Already a Bloomberg.com user?
Sign in with the same account.
Life moves slowly at Block 61 in the Omani desert, where the flat terrain bakes in temperatures that can soar above 120F. Lately, though, activity has picked up as hundreds of workers operate drilling rigs and rearrange the landscape with bulldozers, looking for gas.
The complex project involves drilling for gas that’s tightly packed into rocks more than three miles underground. At $15 billion, it’s one of the most expensive exploration efforts ever undertaken in the Middle East. Yet Oman has little choice. Like most of its Gulf neighbors, the country needs new sources of gas to keep the lights on and factories running. The project, by British oil giant BP (BP), could boost Oman’s domestic supply by a third.
The Gulf may have the world’s largest oil reserves, but it’s facing a shortage of gas. Long viewed as a nuisance that hampered production of crude, gas was typically injected back into the ground or flared off. After Shell (RDSA) discovered the world’s largest gas field off Qatar in 1971, there was little demand for its output.

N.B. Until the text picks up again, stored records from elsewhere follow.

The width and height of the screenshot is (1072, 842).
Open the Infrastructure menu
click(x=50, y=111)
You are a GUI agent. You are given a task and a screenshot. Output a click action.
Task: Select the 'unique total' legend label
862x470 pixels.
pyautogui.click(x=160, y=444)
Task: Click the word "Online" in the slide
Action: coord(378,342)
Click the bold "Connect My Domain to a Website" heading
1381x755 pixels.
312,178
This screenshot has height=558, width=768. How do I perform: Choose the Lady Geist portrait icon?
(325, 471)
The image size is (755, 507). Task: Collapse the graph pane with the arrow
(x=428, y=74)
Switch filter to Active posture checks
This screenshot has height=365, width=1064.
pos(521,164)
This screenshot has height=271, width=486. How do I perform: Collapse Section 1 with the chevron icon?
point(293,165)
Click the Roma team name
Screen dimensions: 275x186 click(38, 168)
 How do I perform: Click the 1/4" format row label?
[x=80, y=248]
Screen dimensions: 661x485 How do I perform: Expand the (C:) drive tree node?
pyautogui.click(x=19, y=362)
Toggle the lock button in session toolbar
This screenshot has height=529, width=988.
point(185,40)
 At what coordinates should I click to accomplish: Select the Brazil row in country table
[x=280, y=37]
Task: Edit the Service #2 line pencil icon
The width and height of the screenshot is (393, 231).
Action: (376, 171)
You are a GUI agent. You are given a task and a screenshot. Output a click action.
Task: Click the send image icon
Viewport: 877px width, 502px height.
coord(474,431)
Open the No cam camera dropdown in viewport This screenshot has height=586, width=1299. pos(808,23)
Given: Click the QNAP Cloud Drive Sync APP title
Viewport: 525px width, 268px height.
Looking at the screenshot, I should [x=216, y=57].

Those attitudes are changing. As the region’s population climbs and developers build grand, air-conditioned homes and sleek glass towers, electricity consumption is climbing—fueling strong demand for gas. To diversify their economies away from oil, the Gulf countries have poured tens of billions of dollars into gas-hungry industries such as petrochemicals. Edinburgh consultancy Wood Mackenzie figures gas consumption in the Gulf will grow by two-thirds this decade. The Oxford Institute for Energy Studies, a think tank, estimates that the Middle East and North Africa last year experienced a gas shortage of 73 billion cubic meters—about what Italy consumes annually.
To conserve supplies for domestic use, Oman has cut exports of liquefied natural gas, only fulfilling long-term contracts that were locked in years ago. A senior official in the Saudi Oil Ministry, Prince Faisal bin Turki, now has a big say in which proposed factories and power plants receive gas. The shortfall is a big reason for growing interest in nuclear power. Abu Dhabi has already ordered four nuclear plants from South Korea, while Saudi officials are talking about building as many as 16.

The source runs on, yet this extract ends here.